Сегодня прямо перед отелем стоял микроавтобус, густо расписанный клеверными четырёхлистниками, арфами и другими ирландскими символами, и выцветшая надпись на боку возвещала: Братья Финиана. Автобус одной из бесчисленных музыкальных групп, разъезжающих по стране и играющих в пабах традиционную ирландскую музыку. Водитель автобуса, рослый худой мужчина с длинными тёмными и такими же неукротимыми, как у Бриджит, волосами стоял с ней рядом у открытой двери отеля и вёл переговоры, держа в руках большой лист бумаги, который мог быть только концертной афишей. Видимо, речь шла о том, можно ли ему прикрепить этот плакат на стене отеля. Точнее, я не уловил; я миновал их обоих на изрядном отдалении, упиваясь исходящей от Бриджит энергией и живостью и слыша, что говорят они между собой на гэльском наречии, том абсолютно недоступном мне ирландском древнем языке, который всё ещё употребляется в здешних краях; разумеется, со скорбной тенденцией к вымиранию. Дингл расположен на Гэльщине, в области гэльского наречия. На въезде в городок есть табличка с его названием, Daingean Ui Chúis, и не мешало бы это название узнавать хотя бы с виду, потому что на дорожных указателях в этих краях пишутся в первую очередь гэльские названия посёлков и лишь во вторую – и то, если повезёт – английские.
Когда я пришёл к доктору О'Ши, было около одиннадцати часов, и я чувствовал себя почти здоровым. Тем не менее, я постучался в белую дверь с матовыми стёклами, подождал, когда за ними появится размытая фигура в белом халате и откроет мне, потом пожал доктору О'Ши руку и прошёл, следуя его приглашающему жесту, в приёмную.
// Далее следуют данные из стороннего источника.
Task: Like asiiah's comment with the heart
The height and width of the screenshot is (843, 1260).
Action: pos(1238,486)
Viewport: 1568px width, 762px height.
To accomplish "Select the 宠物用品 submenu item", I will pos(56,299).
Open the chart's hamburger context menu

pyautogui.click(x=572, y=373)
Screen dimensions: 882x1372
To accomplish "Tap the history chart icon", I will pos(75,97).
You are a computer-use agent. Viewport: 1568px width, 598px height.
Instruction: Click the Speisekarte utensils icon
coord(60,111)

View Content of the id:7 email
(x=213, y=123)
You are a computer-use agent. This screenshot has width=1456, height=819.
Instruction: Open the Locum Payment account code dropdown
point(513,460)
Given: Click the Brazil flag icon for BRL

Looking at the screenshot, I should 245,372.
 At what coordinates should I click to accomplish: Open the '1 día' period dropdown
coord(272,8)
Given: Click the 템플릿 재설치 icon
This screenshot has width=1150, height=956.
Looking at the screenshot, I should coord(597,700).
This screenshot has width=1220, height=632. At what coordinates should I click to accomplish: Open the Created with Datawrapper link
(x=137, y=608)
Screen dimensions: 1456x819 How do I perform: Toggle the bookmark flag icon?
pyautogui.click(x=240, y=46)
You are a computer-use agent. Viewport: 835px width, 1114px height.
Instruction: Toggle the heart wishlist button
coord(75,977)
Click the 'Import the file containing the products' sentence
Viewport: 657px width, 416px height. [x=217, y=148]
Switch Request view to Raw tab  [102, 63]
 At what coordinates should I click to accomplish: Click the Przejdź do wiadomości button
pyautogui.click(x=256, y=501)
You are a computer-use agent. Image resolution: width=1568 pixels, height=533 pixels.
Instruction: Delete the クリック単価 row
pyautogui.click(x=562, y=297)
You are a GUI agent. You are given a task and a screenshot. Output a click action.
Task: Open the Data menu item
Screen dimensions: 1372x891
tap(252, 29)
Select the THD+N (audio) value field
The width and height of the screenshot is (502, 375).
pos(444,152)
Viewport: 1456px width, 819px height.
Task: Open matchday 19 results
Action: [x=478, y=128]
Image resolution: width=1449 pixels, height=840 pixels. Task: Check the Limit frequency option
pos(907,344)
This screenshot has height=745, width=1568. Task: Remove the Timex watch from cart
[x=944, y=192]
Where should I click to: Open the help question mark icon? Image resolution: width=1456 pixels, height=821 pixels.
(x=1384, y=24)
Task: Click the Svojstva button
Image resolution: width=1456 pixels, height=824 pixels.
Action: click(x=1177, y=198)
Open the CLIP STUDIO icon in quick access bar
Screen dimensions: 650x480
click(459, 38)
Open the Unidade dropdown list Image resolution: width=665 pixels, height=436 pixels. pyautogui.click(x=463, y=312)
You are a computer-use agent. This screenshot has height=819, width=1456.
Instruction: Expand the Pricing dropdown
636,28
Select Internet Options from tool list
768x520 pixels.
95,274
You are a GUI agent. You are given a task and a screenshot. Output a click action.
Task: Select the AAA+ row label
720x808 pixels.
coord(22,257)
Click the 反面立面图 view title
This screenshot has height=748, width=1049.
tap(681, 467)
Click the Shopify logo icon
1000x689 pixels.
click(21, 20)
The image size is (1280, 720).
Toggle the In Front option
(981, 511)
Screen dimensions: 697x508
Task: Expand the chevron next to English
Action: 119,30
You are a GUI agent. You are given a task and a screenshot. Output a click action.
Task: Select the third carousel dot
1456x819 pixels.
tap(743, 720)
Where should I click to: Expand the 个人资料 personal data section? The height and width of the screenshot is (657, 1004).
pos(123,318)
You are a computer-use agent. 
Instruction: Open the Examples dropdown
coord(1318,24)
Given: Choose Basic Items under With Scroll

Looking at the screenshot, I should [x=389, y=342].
Маленький домик служил ему и жильём, и кабинетом. Весь первый этаж был выкрашен в белый цвет и оклеен белыми обоями, узкая лестница вела наверх к двери с надписью «Приватно». Прихожая и служебные помещения – светлые, чистенькие и очень тесные. Пахло дезинфекцией, на стенах висели плакаты с медицинскими советами и календарь с тропическим морским пейзажем. В приёмные часы в тесную прихожую выставляли ещё и стулья для ожидающих пациентов, но сейчас их уже убрали.
Доктору О'Ши чуть за сорок, и он холостяк. Ему приписывают, наверняка не безосновательно, множество любовных историй, временами с замужними женщинами, что уже нарушало ирландские представления о морали. Поэтому не удивительно, что он умеет держать язык за зубами так хорошо, будто прошёл интенсивный курс обучения в ЦРУ. Его медсестры ещё ни разу не видели меня в глаза. Нигде не значится ни моё имя, ни адрес. Моя медицинская карта оформлена на имя Джон Стиль, и доктор О'Ши держит её в закрывающемся на ключ ящике своего письменного стола. Он дал мне номер своего личного телефона, который мало кому известен, а я, не задумываясь, дал ему номер моего мобильного телефона – единственному человеку на всём белом свете.
– Выглядите вы лучше, чем я ожидал после вашего звонка, – сказал он, закрыв за собой дверь кабинета. – Но ведь у вас это почти всегда обманчиво.
Я рассказал ему, что случилось. Пока я рассказывал, выражение его лица несколько раз менялось между удивлением, тревогой и зачарованностью.
– Давайте посмотрим, – сказал он, когда я замолк, и указал мне на кушетку.
Я стянул рубашку и осторожно лёг на спину. На его лбу пролегла глубокая складка задумчивости, когда он разглядывал рану у меня на животе.
– Больно?
– Не очень, – сказал я.
Он ощупал мягкие ткани вокруг засохшей раны:
– А так?
– Немного тянет, больше ничего, – сказал я.
– Может, это потому, что вы не отключили обезболивание? – спросил он.